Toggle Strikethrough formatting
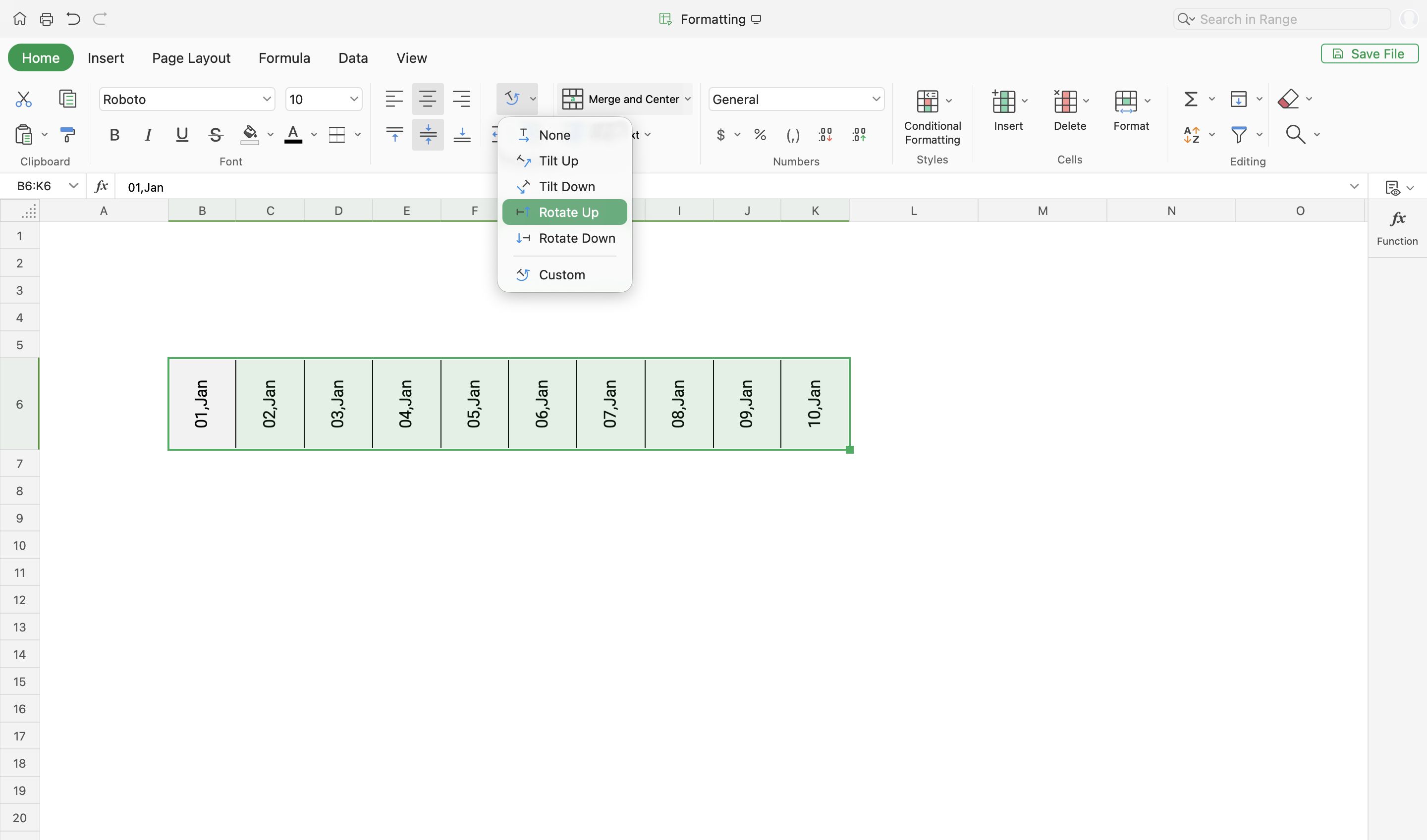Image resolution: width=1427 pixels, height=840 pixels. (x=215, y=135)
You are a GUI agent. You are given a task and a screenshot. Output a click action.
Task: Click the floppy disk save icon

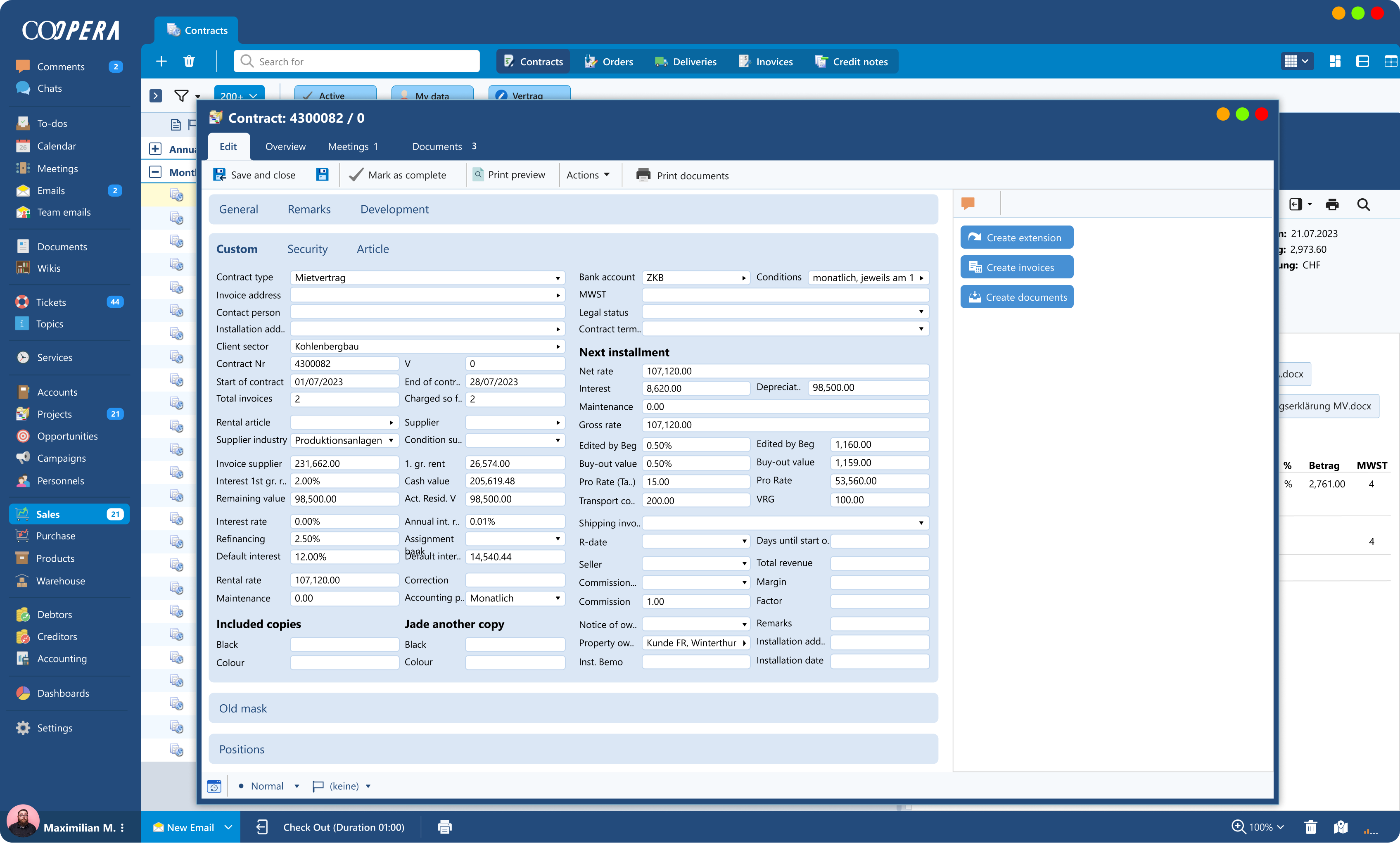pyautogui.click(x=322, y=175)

_ _ _ _ _ _ _

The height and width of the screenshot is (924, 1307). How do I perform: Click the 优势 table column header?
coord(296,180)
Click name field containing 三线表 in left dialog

_ _ _ _ _ _ _

TASK DETAILS: Each line above from the one with "The height and" up to and including the one with "Click name field" must be set down exactly, and no line outside that span may appear.

ANSWER BOX:
The height and width of the screenshot is (924, 1307). How do I perform: Click the 优势 table column header?
coord(296,180)
Click name field containing 三线表 in left dialog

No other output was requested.